• **Short problem**
Please format the stretch of records from the line containing "Click Reservierung stornieren in red" through the line containing "pyautogui.click(x=706, y=545)" as a JSON list of strings, with one string per line and blank lines omitted.

=== Source material ===

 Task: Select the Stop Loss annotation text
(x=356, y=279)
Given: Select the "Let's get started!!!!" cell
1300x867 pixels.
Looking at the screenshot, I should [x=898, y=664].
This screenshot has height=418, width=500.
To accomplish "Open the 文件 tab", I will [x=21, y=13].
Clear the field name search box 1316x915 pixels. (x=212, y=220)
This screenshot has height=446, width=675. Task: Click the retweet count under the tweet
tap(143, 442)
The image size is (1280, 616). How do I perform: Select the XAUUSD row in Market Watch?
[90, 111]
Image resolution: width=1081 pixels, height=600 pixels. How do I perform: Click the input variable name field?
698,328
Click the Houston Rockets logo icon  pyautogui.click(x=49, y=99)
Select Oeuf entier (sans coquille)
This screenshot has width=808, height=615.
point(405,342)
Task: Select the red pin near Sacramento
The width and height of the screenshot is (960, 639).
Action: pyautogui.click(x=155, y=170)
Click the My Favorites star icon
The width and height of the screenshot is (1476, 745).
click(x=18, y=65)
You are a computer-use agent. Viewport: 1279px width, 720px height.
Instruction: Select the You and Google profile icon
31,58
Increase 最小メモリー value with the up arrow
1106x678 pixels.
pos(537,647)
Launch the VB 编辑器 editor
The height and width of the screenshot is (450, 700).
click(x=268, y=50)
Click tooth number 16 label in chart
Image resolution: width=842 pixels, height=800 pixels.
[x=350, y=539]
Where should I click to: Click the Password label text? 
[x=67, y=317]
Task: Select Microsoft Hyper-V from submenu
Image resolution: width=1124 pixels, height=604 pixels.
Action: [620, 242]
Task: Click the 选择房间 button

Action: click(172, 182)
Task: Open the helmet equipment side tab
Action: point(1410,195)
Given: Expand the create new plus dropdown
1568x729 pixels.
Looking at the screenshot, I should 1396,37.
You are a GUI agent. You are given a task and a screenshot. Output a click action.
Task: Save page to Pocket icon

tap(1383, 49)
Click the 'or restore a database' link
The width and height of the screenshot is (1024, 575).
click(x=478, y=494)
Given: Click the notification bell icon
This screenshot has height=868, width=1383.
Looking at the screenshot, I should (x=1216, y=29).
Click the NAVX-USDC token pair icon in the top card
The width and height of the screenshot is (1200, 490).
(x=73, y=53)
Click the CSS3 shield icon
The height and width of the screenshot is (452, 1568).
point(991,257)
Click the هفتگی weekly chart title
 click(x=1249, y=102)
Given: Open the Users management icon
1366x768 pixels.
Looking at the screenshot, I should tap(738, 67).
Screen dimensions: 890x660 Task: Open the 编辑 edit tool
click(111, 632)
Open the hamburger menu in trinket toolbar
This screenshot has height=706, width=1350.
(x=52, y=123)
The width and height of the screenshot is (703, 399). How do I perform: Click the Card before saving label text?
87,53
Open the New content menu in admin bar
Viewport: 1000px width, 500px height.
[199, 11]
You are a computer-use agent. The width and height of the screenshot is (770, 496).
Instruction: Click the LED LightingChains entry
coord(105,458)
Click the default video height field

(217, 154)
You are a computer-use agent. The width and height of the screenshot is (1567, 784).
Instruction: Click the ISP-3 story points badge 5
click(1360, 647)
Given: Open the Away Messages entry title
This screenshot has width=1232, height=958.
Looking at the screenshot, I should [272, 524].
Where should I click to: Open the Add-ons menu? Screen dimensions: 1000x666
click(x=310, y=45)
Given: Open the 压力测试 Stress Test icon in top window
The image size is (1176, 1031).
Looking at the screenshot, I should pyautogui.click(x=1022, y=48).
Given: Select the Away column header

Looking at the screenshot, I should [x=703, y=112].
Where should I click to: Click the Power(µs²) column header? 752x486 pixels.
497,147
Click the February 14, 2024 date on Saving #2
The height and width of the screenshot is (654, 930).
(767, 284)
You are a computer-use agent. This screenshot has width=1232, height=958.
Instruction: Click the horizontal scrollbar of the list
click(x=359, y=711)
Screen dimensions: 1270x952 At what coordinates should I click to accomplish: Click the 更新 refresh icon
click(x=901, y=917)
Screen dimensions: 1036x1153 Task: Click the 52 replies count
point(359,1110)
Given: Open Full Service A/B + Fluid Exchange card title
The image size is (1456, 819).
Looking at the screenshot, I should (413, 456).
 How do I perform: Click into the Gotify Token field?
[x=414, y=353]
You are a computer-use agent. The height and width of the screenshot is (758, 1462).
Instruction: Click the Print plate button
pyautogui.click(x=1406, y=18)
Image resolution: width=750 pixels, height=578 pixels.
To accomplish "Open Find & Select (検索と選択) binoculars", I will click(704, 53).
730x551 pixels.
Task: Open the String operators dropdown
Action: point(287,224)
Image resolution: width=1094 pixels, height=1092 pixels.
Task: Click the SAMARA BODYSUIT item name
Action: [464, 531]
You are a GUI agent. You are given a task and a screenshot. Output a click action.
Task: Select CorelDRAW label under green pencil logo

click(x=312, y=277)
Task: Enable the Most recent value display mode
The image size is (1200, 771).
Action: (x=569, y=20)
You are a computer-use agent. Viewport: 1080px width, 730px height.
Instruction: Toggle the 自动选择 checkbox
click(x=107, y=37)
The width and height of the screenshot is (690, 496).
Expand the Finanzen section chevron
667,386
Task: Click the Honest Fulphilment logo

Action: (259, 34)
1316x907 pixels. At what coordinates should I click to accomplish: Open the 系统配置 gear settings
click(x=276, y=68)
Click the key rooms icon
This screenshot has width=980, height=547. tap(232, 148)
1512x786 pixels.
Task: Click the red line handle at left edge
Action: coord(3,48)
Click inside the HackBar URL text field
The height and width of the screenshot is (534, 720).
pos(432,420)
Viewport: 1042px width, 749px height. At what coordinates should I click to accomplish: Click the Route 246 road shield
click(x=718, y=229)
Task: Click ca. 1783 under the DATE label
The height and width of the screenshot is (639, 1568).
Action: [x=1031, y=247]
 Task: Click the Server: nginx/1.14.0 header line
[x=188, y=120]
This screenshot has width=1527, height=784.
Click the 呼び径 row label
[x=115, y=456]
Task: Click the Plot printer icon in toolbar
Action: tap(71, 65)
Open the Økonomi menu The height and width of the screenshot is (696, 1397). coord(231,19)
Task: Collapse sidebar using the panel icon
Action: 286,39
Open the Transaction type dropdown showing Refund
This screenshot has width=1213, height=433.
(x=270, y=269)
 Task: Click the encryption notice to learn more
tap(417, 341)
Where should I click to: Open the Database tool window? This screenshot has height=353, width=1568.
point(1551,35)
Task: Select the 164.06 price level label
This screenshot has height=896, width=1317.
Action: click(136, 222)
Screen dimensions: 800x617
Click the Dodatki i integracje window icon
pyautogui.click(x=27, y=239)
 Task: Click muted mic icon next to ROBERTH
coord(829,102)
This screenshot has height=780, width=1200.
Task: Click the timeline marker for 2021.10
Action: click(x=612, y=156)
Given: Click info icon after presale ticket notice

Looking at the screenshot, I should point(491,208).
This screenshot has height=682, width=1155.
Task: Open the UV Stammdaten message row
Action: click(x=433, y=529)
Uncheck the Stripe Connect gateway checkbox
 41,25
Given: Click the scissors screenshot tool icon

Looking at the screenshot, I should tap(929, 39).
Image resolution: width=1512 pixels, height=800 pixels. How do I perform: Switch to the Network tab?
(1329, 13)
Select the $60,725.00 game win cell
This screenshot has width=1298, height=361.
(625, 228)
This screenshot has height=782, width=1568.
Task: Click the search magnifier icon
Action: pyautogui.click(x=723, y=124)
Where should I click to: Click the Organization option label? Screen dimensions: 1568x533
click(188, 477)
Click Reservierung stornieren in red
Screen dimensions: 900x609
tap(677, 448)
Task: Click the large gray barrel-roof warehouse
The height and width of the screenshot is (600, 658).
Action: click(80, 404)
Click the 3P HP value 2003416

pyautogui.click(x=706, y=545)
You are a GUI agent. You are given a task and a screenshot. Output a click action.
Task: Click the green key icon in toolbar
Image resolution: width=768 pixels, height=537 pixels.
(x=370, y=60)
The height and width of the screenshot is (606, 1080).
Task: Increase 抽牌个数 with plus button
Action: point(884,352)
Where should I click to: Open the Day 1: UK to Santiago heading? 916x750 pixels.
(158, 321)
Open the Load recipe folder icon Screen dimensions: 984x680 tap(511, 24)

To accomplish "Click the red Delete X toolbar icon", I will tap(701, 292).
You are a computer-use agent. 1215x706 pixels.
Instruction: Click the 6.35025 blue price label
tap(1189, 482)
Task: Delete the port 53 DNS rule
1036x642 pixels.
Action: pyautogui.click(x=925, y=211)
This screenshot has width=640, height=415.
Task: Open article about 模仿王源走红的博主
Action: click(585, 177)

===

• **Finished task**
[
  "Click Reservierung stornieren in red",
  "Screen dimensions: 900x609",
  "tap(677, 448)",
  "Task: Click the large gray barrel-roof warehouse",
  "The height and width of the screenshot is (600, 658).",
  "Action: click(80, 404)",
  "Click the 3P HP value 2003416",
  "pyautogui.click(x=706, y=545)"
]